Falling into Place

Falling into Place by Zhang,Amy





CHAPTER ONE


Laws of Motion


On the day Liz Emerson tries to die, they had reviewed Newton’s Laws of Motion in physics class. Then, after school, she put them into practice by running her Mercedes off the road.

As she lies on the grass with the shattered window tangled in her hair, her blood all around her, she looks up and sees the sky again. She begins to cry, because it’s so blue, the sky. So, so blue. It fills her with an odd sadness, because she had forgotten. She had forgotten how very blue it was, and now it is too late.

Inhaling is becoming an exceedingly difficult task. The rush of cars grows farther and farther away, the world blurs at the edges, and Liz is gripped by an inexplicable urge to get to her feet and chase the cars, redefine the world. In this moment, she realizes what death really means. It means that she will never catch them.

Wait, she thinks. Not yet.

She still doesn’t understand them, Newton’s Three Laws of Motion. Inertia and force and mass and gravity and equal and opposite reactions still do not quite fit together in her head, but she is ready to let go. She is ready for it all to end.

It is then, when she releases her need to understand, that everything falls into place.

Things just aren’t that simple.

And suddenly it’s very clear to her that every action is an interaction, and everything she has ever done has led to something else, and to another something else, and all of that is ending here, at the bottom of the hill by Highway 34, and she is dying.

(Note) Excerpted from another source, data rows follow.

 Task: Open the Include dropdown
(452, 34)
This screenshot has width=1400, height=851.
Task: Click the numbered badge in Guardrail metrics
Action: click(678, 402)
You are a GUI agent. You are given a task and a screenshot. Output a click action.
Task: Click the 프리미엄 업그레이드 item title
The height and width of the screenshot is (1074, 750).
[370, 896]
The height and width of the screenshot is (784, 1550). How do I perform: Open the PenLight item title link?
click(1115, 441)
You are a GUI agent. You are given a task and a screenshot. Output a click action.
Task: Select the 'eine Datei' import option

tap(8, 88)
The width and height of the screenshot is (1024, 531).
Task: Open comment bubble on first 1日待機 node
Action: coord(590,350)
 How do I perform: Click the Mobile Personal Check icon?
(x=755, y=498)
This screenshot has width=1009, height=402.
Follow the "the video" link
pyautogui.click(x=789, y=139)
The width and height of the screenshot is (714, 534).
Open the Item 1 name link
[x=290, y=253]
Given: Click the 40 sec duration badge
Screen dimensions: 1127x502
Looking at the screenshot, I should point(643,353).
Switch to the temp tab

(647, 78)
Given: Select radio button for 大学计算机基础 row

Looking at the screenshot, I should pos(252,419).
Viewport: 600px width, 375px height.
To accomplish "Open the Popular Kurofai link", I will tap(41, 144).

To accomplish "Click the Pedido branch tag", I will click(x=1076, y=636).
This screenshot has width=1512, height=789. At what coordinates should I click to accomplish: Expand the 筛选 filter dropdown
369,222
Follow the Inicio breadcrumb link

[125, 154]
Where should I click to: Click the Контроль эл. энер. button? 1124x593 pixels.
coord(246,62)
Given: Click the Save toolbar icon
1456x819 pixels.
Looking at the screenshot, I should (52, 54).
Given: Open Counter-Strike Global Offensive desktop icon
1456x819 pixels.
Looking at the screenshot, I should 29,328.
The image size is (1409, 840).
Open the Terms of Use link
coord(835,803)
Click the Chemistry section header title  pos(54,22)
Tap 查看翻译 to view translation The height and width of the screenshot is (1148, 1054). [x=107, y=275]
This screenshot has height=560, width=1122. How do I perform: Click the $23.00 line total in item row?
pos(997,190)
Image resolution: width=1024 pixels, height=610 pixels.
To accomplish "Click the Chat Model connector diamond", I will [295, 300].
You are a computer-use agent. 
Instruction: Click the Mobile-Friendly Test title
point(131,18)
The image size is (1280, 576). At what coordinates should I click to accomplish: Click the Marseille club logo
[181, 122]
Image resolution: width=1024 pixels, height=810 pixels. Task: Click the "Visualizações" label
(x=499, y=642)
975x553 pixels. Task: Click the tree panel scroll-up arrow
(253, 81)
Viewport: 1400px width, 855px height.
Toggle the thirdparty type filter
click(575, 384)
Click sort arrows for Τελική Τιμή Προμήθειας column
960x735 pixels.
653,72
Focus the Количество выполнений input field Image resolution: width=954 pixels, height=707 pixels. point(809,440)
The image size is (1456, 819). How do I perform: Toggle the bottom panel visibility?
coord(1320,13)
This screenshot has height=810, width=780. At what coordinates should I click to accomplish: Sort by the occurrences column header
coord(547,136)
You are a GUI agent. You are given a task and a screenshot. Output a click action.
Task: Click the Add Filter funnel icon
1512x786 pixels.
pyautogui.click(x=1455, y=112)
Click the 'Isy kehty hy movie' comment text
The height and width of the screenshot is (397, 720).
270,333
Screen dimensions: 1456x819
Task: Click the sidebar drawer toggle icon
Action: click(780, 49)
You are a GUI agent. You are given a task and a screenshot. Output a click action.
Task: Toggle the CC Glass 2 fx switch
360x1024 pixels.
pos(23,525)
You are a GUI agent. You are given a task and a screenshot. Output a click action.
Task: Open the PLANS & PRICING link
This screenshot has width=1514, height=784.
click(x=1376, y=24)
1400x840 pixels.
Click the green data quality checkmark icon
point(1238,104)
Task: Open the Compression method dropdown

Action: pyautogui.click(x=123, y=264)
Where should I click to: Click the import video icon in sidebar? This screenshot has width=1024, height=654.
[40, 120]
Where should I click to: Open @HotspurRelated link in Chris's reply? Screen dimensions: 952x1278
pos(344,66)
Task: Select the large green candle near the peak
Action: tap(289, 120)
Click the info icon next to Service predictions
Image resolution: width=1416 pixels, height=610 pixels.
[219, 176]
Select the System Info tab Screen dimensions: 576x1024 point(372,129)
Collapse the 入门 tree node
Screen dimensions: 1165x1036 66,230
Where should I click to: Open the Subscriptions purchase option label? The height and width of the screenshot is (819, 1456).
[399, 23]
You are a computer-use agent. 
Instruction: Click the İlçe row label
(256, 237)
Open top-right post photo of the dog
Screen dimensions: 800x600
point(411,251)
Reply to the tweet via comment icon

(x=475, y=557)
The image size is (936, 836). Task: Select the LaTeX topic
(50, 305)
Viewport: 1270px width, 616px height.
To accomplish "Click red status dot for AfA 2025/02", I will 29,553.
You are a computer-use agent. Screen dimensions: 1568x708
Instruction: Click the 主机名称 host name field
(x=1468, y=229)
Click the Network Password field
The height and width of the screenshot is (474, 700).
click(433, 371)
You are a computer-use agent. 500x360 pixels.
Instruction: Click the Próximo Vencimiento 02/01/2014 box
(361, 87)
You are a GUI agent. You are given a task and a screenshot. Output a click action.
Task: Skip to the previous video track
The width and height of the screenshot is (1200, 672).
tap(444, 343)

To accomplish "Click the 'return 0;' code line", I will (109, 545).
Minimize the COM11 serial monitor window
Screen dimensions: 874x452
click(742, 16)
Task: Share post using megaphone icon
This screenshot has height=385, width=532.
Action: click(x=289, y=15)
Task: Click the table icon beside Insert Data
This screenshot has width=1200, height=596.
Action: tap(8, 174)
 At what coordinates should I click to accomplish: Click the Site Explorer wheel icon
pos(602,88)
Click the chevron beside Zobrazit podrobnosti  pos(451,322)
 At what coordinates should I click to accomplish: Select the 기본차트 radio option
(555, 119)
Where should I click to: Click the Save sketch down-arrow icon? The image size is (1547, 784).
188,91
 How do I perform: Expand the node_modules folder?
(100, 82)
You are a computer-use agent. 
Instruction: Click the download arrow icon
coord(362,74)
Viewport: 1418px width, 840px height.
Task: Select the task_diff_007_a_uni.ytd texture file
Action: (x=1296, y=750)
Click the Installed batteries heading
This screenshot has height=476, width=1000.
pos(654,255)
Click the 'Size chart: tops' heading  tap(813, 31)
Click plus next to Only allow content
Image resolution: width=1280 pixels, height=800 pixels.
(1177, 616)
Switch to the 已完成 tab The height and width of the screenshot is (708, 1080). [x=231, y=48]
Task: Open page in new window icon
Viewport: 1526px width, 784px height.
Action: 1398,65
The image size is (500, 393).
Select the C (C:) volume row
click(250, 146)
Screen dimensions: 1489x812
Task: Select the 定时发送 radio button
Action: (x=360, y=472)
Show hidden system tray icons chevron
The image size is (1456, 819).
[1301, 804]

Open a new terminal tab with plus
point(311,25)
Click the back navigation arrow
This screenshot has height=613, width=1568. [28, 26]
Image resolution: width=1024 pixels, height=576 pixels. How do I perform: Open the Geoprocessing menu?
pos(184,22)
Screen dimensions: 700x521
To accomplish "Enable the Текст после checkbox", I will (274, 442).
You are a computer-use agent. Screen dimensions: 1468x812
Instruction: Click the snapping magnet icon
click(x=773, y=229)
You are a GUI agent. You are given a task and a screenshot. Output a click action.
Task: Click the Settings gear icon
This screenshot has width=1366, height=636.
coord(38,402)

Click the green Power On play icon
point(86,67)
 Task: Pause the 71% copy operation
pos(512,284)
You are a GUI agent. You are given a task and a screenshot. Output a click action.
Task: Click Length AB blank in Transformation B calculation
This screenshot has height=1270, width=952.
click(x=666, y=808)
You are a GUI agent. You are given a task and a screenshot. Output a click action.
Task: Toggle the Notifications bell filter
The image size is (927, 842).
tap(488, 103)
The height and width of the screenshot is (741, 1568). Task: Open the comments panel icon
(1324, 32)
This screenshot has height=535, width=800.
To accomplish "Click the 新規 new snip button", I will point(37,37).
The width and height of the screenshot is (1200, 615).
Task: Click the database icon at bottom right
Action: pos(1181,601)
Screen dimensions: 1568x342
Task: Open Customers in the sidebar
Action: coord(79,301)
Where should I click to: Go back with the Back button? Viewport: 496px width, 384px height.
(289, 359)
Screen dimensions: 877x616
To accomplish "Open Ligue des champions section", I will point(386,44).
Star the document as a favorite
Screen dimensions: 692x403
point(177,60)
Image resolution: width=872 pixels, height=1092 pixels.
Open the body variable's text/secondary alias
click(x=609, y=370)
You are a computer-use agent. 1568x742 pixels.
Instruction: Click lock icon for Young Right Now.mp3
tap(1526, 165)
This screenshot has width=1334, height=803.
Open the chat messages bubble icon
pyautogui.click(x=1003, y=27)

In that moment, everything clicks.

And Liz Emerson closes her eyes.





SNAPSHOT: SKY


We lie on the red-checkered blanket with weeds and flowers all around us, caught in the fleece. Our breaths carry our dandelion wishes higher, higher, until they become the clouds we watch. Sometimes we looked for animals or ice-cream cones or angels, but today we only lie there with our palms together and our fingers tangled, and we dream. We wonder what lies beyond.

One day, she will grow up and imagine death as an angel that will lend her wings, so she can find out.

Death, unfortunately, is not in the business of lending wings.











CHAPTER TWO


How to Save a Corpse


I watch the spinning lights close in, wrapping the scene in long lines of ambulances and yellow tape. Sirens wail and paramedics spill out, running and slipping down the great hill in their haste. They surround the Mercedes, crouch beside her, the glass crunching beneath their feet.

“No gag reflex. Get the tube ready, I need RSI intubation—”

“Can you start a line from there? Jaws of life . . . get the fire department!”

“—no, forget that, break the windshield—”

So they do. They remove the glass and carry her up the hill, and no one notices the boy standing near the mangled bits of her car, watching.

Her name is on his lips.

Then he is pushed back by a policeman, forced back to the crowd of people who have gotten out of their cars to catch a glimpse of the scene, the blood, the body. I look past the circle and see the traffic rapidly piling up in every direction, and right then, it’s very easy to imagine Liz somewhere in the long line of cars, sitting inside an intact Mercedes, her hand pressed to the horn, her swearing drowned out by the pounding bass of the radio.

It’s impossible. It’s impossible to imagine her as anything but alive.

The fact, however, is that the word alive no longer accurately describes Liz Emerson. She is being pushed into the back of an ambulance, and for her, the doors are closing.

“She’s tachycardic—and hypotensive, can you—”

“I need a splint, she’s got a complex fracture in the superior femur—”

“No, just get the blood stopped! She’s going into shock!”

As everyone moves and rushes around her, a musical of beeping machines and panic, I just watch her, her hands, her face. Her hair falling out of the hasty braid. The foundation across her cheeks, too thin to cover the graying skin.

When I look around, I can see her heart beating on three different monitors. I can see the steam her breath makes on the mask. But Liz Emerson is not alive.

So I lean forward. I place my lips beside her ear and whisper for her to stay, stay alive, over and over again. I whisper it as though she’ll hear me, like she used to. As though she’ll listen.

Stay alive.











CHAPTER THREE


The News


Monica Emerson is on a plane when the hospital calls. Her phone is turned off, and the call goes straight to voicemail.

An hour later, she turns on her phone and listens to her voicemails as she makes her way to baggage claim. The first is from the marketing division of her company—something about her next trip to Bangkok. The second is from the dry cleaners. The third has no message.